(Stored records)
::::::
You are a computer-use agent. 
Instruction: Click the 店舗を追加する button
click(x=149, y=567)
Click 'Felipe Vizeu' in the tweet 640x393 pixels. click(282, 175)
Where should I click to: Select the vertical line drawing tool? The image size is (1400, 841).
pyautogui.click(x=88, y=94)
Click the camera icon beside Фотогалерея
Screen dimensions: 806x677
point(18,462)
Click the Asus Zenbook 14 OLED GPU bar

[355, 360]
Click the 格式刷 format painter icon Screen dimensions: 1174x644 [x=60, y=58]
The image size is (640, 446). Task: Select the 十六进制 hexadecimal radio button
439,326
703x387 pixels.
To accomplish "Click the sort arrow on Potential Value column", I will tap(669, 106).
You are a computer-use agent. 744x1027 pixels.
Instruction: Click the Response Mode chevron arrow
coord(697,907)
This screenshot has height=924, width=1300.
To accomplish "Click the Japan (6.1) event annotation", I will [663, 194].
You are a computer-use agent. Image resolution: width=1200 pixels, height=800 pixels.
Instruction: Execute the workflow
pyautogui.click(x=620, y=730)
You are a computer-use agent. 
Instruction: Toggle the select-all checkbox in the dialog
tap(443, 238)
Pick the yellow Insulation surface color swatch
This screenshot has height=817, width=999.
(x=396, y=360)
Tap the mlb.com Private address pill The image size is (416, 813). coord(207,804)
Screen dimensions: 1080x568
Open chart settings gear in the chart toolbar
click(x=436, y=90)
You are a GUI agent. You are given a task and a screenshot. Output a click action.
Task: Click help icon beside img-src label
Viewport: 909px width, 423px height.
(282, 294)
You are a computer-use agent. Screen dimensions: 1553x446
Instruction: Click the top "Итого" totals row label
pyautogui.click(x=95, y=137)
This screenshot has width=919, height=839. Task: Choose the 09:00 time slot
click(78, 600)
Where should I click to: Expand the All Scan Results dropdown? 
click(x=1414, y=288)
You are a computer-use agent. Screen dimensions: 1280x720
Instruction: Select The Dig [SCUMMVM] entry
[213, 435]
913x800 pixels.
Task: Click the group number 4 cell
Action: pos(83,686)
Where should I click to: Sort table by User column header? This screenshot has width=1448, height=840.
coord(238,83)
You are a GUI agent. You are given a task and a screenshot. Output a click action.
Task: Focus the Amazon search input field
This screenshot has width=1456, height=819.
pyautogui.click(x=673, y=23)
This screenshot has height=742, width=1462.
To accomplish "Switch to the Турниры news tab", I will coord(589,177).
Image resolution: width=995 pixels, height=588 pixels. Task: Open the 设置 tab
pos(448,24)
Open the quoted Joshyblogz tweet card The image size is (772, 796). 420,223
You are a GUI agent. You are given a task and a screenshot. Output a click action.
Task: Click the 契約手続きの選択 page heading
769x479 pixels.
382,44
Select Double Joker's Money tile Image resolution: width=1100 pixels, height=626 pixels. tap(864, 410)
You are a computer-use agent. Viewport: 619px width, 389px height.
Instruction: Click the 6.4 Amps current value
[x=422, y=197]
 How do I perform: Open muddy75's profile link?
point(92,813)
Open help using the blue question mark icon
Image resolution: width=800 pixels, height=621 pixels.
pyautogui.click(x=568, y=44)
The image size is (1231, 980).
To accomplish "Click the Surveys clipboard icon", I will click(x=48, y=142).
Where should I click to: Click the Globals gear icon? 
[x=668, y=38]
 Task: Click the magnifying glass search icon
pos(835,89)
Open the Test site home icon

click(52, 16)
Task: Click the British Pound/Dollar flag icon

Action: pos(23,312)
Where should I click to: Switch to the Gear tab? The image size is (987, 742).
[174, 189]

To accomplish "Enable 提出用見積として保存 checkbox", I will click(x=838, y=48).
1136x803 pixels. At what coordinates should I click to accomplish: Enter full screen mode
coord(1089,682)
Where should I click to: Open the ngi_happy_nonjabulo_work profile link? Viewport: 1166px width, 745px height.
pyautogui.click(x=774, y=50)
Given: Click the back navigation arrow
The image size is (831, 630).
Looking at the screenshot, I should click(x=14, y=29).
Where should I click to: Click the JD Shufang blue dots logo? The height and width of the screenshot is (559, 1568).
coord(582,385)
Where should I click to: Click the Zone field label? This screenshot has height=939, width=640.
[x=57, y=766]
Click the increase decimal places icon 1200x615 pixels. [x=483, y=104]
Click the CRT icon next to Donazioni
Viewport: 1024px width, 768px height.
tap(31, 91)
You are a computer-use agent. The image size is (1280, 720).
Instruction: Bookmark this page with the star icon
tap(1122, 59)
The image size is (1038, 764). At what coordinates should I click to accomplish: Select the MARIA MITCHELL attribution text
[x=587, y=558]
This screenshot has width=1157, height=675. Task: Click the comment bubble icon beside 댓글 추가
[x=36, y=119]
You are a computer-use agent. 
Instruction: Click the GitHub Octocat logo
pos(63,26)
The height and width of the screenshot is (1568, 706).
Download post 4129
::::::
**What is required**.
Would you repeat each line above exactly as it stands?

**Task output**.
You are a computer-use agent. 
Instruction: Click the 店舗を追加する button
click(x=149, y=567)
Click 'Felipe Vizeu' in the tweet 640x393 pixels. click(282, 175)
Where should I click to: Select the vertical line drawing tool? The image size is (1400, 841).
pyautogui.click(x=88, y=94)
Click the camera icon beside Фотогалерея
Screen dimensions: 806x677
point(18,462)
Click the Asus Zenbook 14 OLED GPU bar

[355, 360]
Click the 格式刷 format painter icon Screen dimensions: 1174x644 [x=60, y=58]
The image size is (640, 446). Task: Select the 十六进制 hexadecimal radio button
439,326
703x387 pixels.
To accomplish "Click the sort arrow on Potential Value column", I will tap(669, 106).
You are a computer-use agent. 744x1027 pixels.
Instruction: Click the Response Mode chevron arrow
coord(697,907)
This screenshot has height=924, width=1300.
To accomplish "Click the Japan (6.1) event annotation", I will [663, 194].
You are a computer-use agent. Image resolution: width=1200 pixels, height=800 pixels.
Instruction: Execute the workflow
pyautogui.click(x=620, y=730)
You are a computer-use agent. 
Instruction: Toggle the select-all checkbox in the dialog
tap(443, 238)
Pick the yellow Insulation surface color swatch
This screenshot has height=817, width=999.
(x=396, y=360)
Tap the mlb.com Private address pill The image size is (416, 813). coord(207,804)
Screen dimensions: 1080x568
Open chart settings gear in the chart toolbar
click(x=436, y=90)
You are a GUI agent. You are given a task and a screenshot. Output a click action.
Task: Click help icon beside img-src label
Viewport: 909px width, 423px height.
(282, 294)
You are a computer-use agent. Screen dimensions: 1553x446
Instruction: Click the top "Итого" totals row label
pyautogui.click(x=95, y=137)
This screenshot has width=919, height=839. Task: Choose the 09:00 time slot
click(78, 600)
Where should I click to: Expand the All Scan Results dropdown? 
click(x=1414, y=288)
You are a computer-use agent. Screen dimensions: 1280x720
Instruction: Select The Dig [SCUMMVM] entry
[213, 435]
913x800 pixels.
Task: Click the group number 4 cell
Action: pos(83,686)
Where should I click to: Sort table by User column header? This screenshot has width=1448, height=840.
coord(238,83)
You are a GUI agent. You are given a task and a screenshot. Output a click action.
Task: Focus the Amazon search input field
This screenshot has width=1456, height=819.
pyautogui.click(x=673, y=23)
This screenshot has height=742, width=1462.
To accomplish "Switch to the Турниры news tab", I will coord(589,177).
Image resolution: width=995 pixels, height=588 pixels. Task: Open the 设置 tab
pos(448,24)
Open the quoted Joshyblogz tweet card The image size is (772, 796). 420,223
You are a GUI agent. You are given a task and a screenshot. Output a click action.
Task: Click the 契約手続きの選択 page heading
769x479 pixels.
382,44
Select Double Joker's Money tile Image resolution: width=1100 pixels, height=626 pixels. tap(864, 410)
You are a computer-use agent. Viewport: 619px width, 389px height.
Instruction: Click the 6.4 Amps current value
[x=422, y=197]
 How do I perform: Open muddy75's profile link?
point(92,813)
Open help using the blue question mark icon
Image resolution: width=800 pixels, height=621 pixels.
pyautogui.click(x=568, y=44)
The image size is (1231, 980).
To accomplish "Click the Surveys clipboard icon", I will click(x=48, y=142).
Where should I click to: Click the Globals gear icon? 
[x=668, y=38]
 Task: Click the magnifying glass search icon
pos(835,89)
Open the Test site home icon

click(52, 16)
Task: Click the British Pound/Dollar flag icon

Action: pos(23,312)
Where should I click to: Switch to the Gear tab? The image size is (987, 742).
[174, 189]

To accomplish "Enable 提出用見積として保存 checkbox", I will click(x=838, y=48).
1136x803 pixels. At what coordinates should I click to accomplish: Enter full screen mode
coord(1089,682)
Where should I click to: Open the ngi_happy_nonjabulo_work profile link? Viewport: 1166px width, 745px height.
pyautogui.click(x=774, y=50)
Given: Click the back navigation arrow
The image size is (831, 630).
Looking at the screenshot, I should click(x=14, y=29).
Where should I click to: Click the JD Shufang blue dots logo? The height and width of the screenshot is (559, 1568).
coord(582,385)
Where should I click to: Click the Zone field label? This screenshot has height=939, width=640.
[x=57, y=766]
Click the increase decimal places icon 1200x615 pixels. [x=483, y=104]
Click the CRT icon next to Donazioni
Viewport: 1024px width, 768px height.
tap(31, 91)
You are a computer-use agent. The image size is (1280, 720).
Instruction: Bookmark this page with the star icon
tap(1122, 59)
The image size is (1038, 764). At what coordinates should I click to accomplish: Select the MARIA MITCHELL attribution text
[x=587, y=558]
This screenshot has width=1157, height=675. Task: Click the comment bubble icon beside 댓글 추가
[x=36, y=119]
You are a computer-use agent. 
Instruction: Click the GitHub Octocat logo
pos(63,26)
The height and width of the screenshot is (1568, 706).
Download post 4129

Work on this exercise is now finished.